A recent systematic review of IC and antibiotic stewardship articles published during 2002 and 2003 found that 39/73 studies (53%) used the most basic quasiexperimental study design with single measurements before and after the intervention and no control group [54]. Importantly, studies that assess the cost effectiveness of specific IC interventions using the basic quasiexperimental design should be interpreted with caution.

Decision-Analytic Models and Mathematical Models

Mathematical models are useful tools for evaluating intervention strategies before implementing them in human populations [56,57,58,59,60,61,62]. Models allow the use of existing knowledge and data in a rigorous, efficient, and testable manner toward the goal of making medical decisions for the assessed population's greatest benefit. Importantly, clinical trials are expensive, labor intensive, and do not necessarily answer the question adequately for populations with all possible baseline characteristics. Creation and analysis of mathematical models can typically be done more quickly and allow investigation within populations with varying characteristics. Therefore, models can be an ideal way to determine which interventions are most cost effective and when they are most cost effective in preventing the spread of transmissible pathogens, including MRSA or VRE [62,63,64].

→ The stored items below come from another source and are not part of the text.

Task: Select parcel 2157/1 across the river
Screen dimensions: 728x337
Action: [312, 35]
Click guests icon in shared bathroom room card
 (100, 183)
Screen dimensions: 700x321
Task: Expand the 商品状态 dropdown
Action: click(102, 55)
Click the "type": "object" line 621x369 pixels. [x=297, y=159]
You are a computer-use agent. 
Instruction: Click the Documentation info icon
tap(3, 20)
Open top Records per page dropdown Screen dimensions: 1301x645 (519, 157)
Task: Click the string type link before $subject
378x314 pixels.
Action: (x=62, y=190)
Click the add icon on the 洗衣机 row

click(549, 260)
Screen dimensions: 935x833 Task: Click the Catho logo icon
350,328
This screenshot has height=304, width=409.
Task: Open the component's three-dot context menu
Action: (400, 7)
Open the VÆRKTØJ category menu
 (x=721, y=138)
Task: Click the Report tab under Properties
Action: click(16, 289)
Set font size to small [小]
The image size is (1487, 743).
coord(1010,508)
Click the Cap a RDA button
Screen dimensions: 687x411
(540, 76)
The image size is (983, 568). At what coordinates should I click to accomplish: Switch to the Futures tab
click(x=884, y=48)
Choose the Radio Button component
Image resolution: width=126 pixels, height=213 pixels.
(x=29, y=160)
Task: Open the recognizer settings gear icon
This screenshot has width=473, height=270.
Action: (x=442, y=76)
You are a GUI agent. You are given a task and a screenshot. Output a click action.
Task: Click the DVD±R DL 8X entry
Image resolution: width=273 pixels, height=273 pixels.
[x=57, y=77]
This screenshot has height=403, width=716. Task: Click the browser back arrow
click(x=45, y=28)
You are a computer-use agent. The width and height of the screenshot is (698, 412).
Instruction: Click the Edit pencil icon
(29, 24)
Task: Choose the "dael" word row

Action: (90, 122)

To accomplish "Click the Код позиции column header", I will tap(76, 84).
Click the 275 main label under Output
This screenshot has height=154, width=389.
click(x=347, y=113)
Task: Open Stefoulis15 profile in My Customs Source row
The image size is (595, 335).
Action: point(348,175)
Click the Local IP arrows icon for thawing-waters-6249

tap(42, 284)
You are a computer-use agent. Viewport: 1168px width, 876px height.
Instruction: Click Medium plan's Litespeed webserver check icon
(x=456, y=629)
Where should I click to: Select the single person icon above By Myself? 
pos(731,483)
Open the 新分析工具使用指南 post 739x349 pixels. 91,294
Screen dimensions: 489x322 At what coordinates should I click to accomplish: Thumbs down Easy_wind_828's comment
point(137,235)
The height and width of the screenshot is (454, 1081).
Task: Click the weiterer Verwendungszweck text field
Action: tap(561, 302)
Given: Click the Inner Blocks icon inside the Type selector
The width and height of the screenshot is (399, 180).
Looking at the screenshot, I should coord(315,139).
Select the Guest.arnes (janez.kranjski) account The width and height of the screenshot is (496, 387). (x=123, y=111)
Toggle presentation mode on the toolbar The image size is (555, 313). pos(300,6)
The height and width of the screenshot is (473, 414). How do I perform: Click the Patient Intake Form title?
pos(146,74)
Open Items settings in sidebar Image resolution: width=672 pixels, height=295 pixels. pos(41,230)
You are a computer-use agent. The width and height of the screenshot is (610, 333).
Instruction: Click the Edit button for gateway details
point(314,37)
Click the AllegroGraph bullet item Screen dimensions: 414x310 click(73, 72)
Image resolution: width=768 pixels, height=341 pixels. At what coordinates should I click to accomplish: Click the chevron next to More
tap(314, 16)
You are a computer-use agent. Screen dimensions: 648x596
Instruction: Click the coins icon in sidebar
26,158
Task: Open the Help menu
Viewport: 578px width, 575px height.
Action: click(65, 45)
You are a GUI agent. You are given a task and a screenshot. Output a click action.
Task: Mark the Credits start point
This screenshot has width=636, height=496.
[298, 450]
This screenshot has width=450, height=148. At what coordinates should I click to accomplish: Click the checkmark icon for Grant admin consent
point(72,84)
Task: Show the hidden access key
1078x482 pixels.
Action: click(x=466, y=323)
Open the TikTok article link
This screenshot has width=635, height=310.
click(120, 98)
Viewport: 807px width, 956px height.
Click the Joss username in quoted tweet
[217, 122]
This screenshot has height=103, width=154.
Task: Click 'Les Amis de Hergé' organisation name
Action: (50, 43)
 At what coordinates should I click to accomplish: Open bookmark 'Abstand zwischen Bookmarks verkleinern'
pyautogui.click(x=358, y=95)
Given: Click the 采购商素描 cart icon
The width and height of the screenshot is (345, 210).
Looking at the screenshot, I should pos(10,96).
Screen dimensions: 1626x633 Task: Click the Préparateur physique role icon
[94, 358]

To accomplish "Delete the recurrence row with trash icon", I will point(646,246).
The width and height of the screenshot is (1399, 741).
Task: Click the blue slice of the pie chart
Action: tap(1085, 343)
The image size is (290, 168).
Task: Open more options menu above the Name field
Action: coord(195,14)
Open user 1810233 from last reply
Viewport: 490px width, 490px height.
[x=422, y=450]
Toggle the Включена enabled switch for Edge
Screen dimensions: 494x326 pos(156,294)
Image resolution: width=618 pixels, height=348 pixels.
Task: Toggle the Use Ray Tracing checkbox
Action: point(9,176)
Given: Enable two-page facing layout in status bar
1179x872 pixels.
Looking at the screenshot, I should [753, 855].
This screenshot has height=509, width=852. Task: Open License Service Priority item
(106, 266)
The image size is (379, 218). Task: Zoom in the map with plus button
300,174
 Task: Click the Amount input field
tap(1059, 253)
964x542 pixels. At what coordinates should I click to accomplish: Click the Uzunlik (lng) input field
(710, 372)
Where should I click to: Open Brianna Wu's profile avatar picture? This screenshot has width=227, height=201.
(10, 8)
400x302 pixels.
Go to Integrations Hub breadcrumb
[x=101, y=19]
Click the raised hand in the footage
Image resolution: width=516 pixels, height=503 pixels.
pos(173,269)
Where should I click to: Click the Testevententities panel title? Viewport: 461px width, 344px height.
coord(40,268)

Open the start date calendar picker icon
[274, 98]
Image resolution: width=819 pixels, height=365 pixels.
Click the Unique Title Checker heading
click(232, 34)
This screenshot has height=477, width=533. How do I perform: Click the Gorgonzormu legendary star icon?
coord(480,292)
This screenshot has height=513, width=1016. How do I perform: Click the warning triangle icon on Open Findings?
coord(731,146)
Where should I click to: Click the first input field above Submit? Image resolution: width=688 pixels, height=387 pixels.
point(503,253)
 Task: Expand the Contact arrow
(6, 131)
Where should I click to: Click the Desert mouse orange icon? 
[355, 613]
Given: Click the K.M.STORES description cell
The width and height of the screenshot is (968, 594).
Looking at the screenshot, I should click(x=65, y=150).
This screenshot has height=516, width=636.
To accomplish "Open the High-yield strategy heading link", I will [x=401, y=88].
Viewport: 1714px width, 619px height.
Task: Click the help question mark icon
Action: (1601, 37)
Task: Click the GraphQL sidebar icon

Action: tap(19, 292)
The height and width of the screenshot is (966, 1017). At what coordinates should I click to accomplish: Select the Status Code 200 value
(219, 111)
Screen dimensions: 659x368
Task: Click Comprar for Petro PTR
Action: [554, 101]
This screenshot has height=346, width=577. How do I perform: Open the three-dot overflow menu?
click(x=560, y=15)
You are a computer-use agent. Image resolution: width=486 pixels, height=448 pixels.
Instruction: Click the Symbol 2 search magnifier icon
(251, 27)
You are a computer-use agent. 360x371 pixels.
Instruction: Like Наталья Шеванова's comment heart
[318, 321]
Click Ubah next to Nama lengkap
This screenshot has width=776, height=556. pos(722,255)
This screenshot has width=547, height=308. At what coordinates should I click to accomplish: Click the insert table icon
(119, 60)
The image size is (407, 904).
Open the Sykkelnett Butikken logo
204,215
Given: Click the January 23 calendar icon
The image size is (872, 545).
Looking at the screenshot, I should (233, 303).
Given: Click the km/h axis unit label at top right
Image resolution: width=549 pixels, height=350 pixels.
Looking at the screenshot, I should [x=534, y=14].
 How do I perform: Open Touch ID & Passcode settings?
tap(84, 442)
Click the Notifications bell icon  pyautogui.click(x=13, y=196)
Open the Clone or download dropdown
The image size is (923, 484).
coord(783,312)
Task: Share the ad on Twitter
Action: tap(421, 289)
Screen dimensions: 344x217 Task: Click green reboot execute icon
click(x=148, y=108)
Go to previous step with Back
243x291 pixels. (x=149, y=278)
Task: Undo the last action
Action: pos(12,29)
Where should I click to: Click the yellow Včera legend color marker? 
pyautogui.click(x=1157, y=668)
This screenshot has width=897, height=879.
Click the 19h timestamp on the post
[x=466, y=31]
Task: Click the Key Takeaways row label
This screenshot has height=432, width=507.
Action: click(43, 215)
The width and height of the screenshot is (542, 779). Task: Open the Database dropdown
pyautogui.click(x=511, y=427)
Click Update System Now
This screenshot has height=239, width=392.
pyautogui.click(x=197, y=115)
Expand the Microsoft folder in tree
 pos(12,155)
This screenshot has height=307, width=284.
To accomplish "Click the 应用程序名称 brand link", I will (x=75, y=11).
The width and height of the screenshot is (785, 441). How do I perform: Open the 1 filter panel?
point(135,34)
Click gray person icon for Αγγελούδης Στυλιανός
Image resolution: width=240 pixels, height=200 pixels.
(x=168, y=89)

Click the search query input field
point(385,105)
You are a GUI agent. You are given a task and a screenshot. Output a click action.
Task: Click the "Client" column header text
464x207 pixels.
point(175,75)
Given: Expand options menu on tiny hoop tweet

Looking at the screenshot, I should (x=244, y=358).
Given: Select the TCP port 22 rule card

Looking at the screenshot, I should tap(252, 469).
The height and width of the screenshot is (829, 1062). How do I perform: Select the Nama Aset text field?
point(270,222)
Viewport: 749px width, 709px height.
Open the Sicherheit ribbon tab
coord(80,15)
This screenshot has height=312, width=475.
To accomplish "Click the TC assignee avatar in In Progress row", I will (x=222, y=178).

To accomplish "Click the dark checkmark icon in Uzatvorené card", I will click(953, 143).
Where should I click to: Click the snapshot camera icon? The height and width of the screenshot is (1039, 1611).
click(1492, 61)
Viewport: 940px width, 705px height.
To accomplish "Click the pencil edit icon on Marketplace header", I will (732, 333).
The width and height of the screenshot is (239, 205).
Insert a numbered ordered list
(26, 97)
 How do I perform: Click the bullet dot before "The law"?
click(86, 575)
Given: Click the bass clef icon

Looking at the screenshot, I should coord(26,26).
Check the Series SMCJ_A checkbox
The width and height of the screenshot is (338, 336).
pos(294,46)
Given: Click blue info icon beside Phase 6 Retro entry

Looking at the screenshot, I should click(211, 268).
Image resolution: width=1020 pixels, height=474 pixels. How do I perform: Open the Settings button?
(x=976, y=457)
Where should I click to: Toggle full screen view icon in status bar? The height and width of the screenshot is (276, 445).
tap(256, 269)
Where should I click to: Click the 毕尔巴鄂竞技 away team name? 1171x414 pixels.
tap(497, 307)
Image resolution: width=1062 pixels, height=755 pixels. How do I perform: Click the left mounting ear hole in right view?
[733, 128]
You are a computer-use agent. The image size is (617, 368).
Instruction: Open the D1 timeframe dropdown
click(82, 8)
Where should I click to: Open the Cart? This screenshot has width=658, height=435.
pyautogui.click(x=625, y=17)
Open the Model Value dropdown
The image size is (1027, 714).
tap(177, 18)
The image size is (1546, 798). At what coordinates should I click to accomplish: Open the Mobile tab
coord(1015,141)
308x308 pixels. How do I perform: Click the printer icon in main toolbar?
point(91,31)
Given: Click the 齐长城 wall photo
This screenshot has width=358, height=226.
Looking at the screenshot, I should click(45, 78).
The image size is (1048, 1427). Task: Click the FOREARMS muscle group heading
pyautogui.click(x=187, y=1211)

As an example, active surveillance and isolation of patients as a tool to control the spread of resistant organisms in hospitals has been available for years but is implemented only in a minority of hospital ICUs due to perceived costs and lack of definitive clinical trial or other data [65]. Many factors or variables that are related to the population (e.g., size of an ICU, discharge rate), individual patients (e.g., comorbidities, age), or infectious organism being evaluated (e.g., duration of colonization, likelihood of infection) can be individually evaluated with modeling strategies to assess their individual and combined importance in causing the observed outcome. This evaluation is called “sensitivity analysis” and is used in most mathematical and decision models [62,66]. Thus, mathematical models can focus future clinical trials, greatly benefit patients, and optimize the expenditures within the limited budgets of microbiology and IC departments. Given the number and great variety of hospitals and other healthcare institutions that exist, it would be nearly impossible to perform clinical trials to test the cost effectiveness of all potential IC interventions.

Performing a Cost-Effectiveness Analysis

Plenty of existing works describe the step-by-step completion of a cost-effectiveness analysis [3,5,66]. A complete description of a cost-effectiveness analysis is beyond the scope of this chapter; however, it is important to review the steps typically taken in such an analysis to better interpret the literature for use in your specific clinical or hospital situation. Undertaking a thorough cost-effectiveness analysis is quite complicated and usually is completed with the assistance of a healthcare economist. It is important to contrast the methods and results of a cost-effectiveness analysis to those of the more commonly used business case cost analysis, which we discuss in detail later.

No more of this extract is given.